FAQs: Making the 'big' move easier
7/15/2019 by Natalie Mohammad, APRN, CNP
When is it time to make the move for yourself or loved ones away from independent living? This point comes at different times for everyone, but it's never easy. These questions typically arise in families, and the answers may help you better understand the process and how to make the move go smoother.
When is it time to move?
For many, moving from independent living, such as their home, happens when:
- They're no longer able to care for themselves.
- Their loved one (spouse, child, etc.) can no longer safely care for them at home.
- Their caregiver becomes ill or unable to handle their role.
What housing options are there?
Many! Based on the level of care needed, these are some options:
- Assisted living. Rochester has 13 assisted-living facilities (ALF). All offer similar resources, such as nurses on site, medication management, and help with bathing, dressing and meals.
- Adult foster home. These are homes that typically house four to five residents. They provide meals, medications and take care of daily needs, much like in assisted-living residences.
- Nursing homes/long-term care. These facilities have more resources than assisted living and are for people who need increased help taking care of themselves. If your loved one is no longer able to walk, or needs a lift to move from the bed to chair, they have the staff and equipment.
- Memory care. These are special units designed for dementia patients, including those with Alzheimer's, Lewy Body dementia, etc. They're locked units in case your loved one is prone to wandering and has left the house unexpectedly. They typically have more staff and closer oversight than assisted living.
Where do I start, and how do I choose?
Deciding what type of housing is needed can be a difficult decision and is based on the care needs of your loved one. Many times both parents can live together in an assisted-living apartment if their needs can be safely met.

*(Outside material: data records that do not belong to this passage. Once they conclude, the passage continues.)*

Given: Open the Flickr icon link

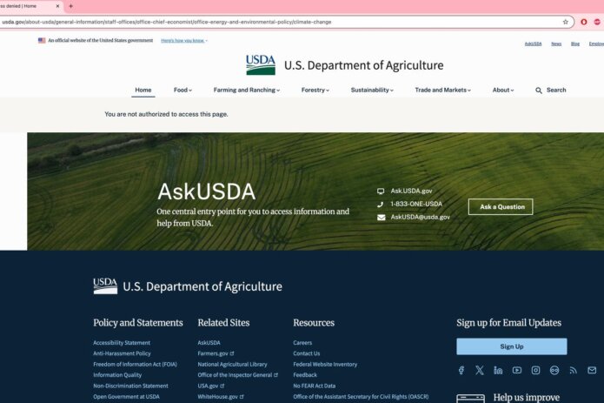Looking at the screenshot, I should coord(554,370).
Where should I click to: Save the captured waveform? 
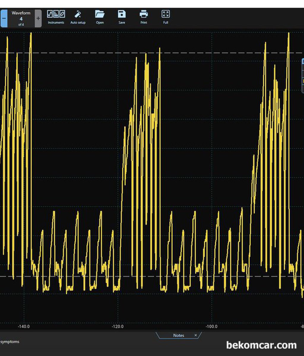[x=122, y=17]
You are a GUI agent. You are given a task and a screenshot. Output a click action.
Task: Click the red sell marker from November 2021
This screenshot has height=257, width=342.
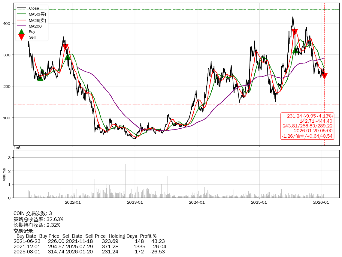click(x=65, y=47)
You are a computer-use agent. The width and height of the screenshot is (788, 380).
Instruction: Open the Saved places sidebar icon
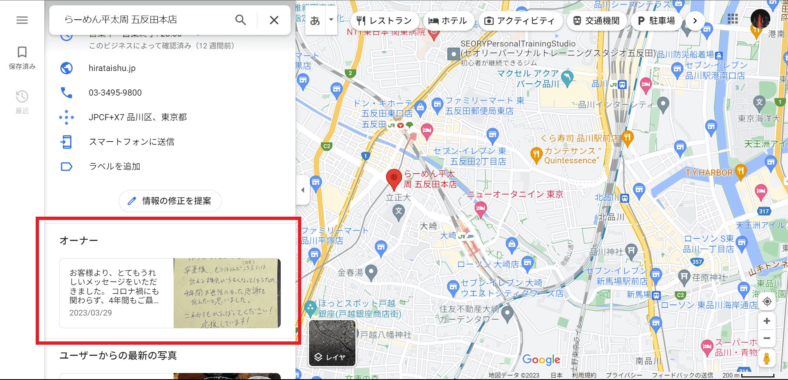pos(22,57)
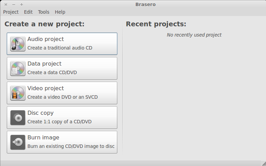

A good place to start is by talking to your primary care provider. They may be able to offer insights and discuss prognosis so you can prevent numerous moves in a short period of time, such as moving your loved one to a townhouse, but then finding they need memory care a year later.
At Mayo Clinic, social workers at the hospital and Employee and Community Health (ECH) are a great resource. We have a booklet that lists all assisted living and long-term care facilities. I recommend touring these early before you or your loved one may need to move. There are often waiting lists, and it's best to get your name on the list.
Elder Network is available statewide to meet with you and discuss all senior living options as well. We also use the Intercultural Mutual Assistance Association (IMAA) Community Health Workers who can meet with you at your home and review options. SeniorLinkage Line is another statewide resource, with information available by phone or online.
How can I help my loved one adjust to the move?
Making the move from independent living is a big adjustment and takes time.
- For loved ones who need more help with daily cares, such as bathing and dressing, it can be difficult to let someone help you. Speak with staff about allowing your loved one as much independence and control as possible.
- For patients with dementia, we typically recommend giving them about a month to adjust to their new living situation. Dementia patients do best with routines and consistency. If loved ones visit the same time every day, it can help ease this transition.
- For caregivers, you may feel guilty about having to move your parent or partner into a different level of care. This does get easier with time. It's good to recognize your limitations and put your own physical and mental health care needs first. Caregiving is extremely difficult, whether you're the one providing care or overseeing the care of your loved one. Continue to advocate with staff about your loved one's needs. You know them best!
What happens when spouses/partners can't live together?
This is a common situation. Often, spouses will move into an assisted-living apartment together. In time, the care needs of one may increase, and assisted living is no longer appropriate. When this happens, families need to decide where to move the other spouse. If one has dementia, they can sometimes moved into an attached memory-care unit. That way, the more independent spouse can visit daily and still be near their partner.
Sometimes one spouse needs a higher level of care, such as a nursing home. Some facilities in Rochester do have nursing homes attached to the assisted-living facility. Close proximity helps ease this transition. But when this isn't available, I encourage the independent spouse to use whatever transportation (such as the ALF bus/transportation in Rochester) to visit their loved one in the nursing home whenever possible. These visits may be difficult at first, since you can no longer live together, but the goal is to ensure that your loved one is safe and that their needs — and yours — are best met.
Natalie F. Mohammad, APRN, CNP, is a nurse practitioner in Employee and Community Health's (ECH) Division of Community Internal Medicine (CIM) and practices in the Care Transitions & Palliative Care Homebound Programs. She has a special interest in geriatric care, palliative care, end of life and ensuring patients die with dignity in the place of their choosing. She's also an avid gardener.